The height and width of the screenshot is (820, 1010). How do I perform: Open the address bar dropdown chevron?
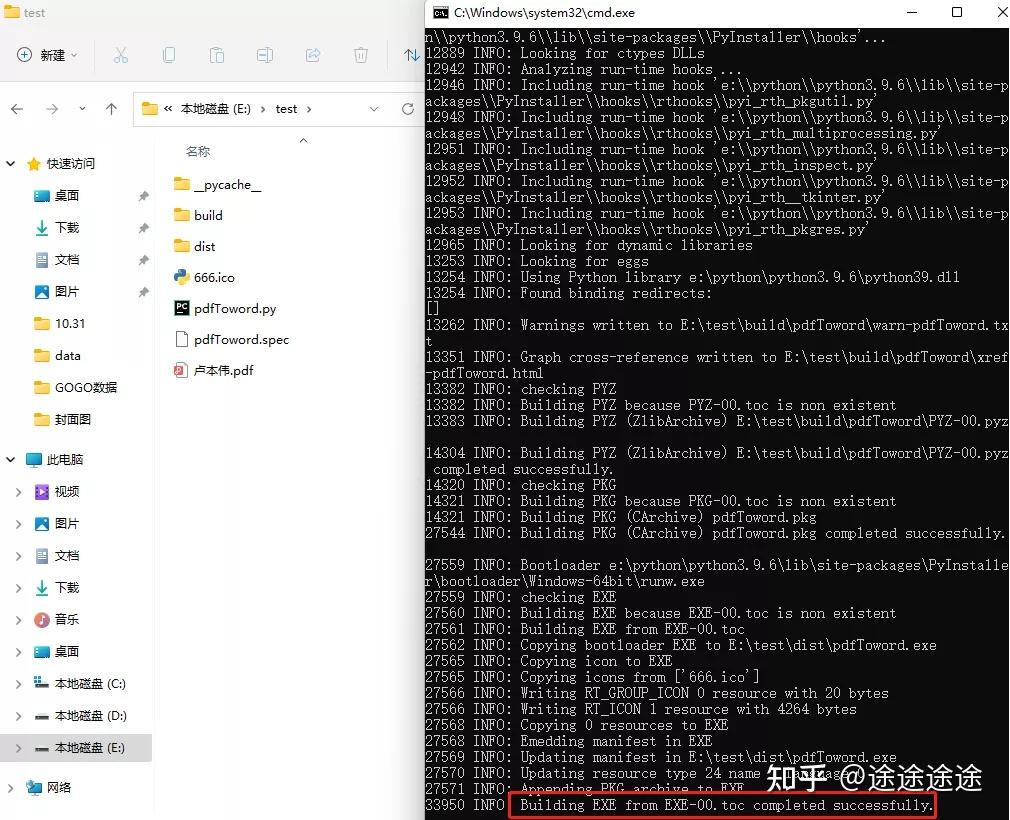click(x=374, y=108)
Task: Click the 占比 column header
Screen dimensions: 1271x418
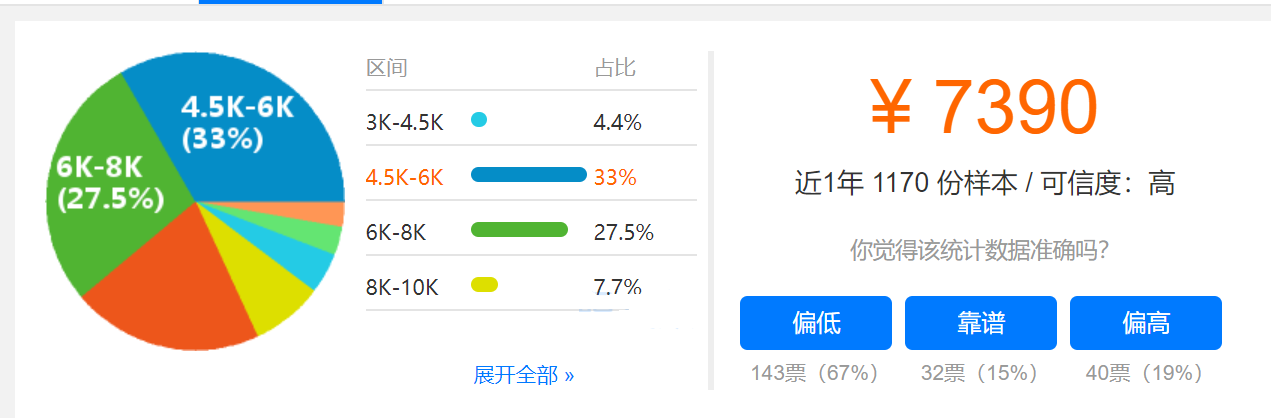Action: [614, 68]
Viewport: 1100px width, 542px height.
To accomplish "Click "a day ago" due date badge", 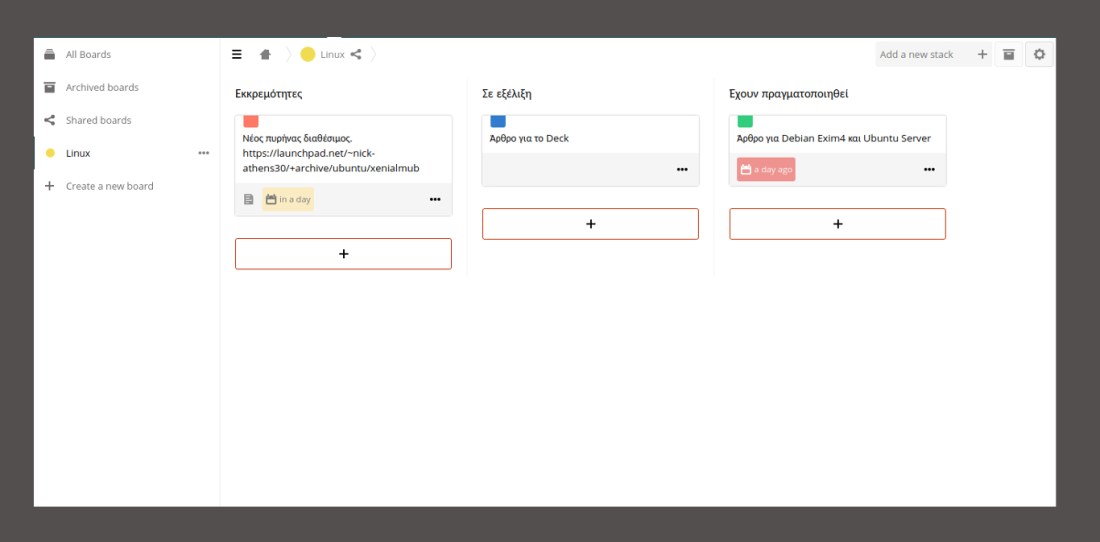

_ _ _ _ _

### [Task instructions]
Every entry above needs to be copied exactly, and no pictures go with it.

### [Answer space]
The height and width of the screenshot is (820, 1010). How do I perform: Open the address bar dropdown chevron?
click(x=374, y=108)
Task: Click the 占比 column header
Screen dimensions: 1271x418
Action: [614, 68]
Viewport: 1100px width, 542px height.
To accomplish "Click "a day ago" due date badge", 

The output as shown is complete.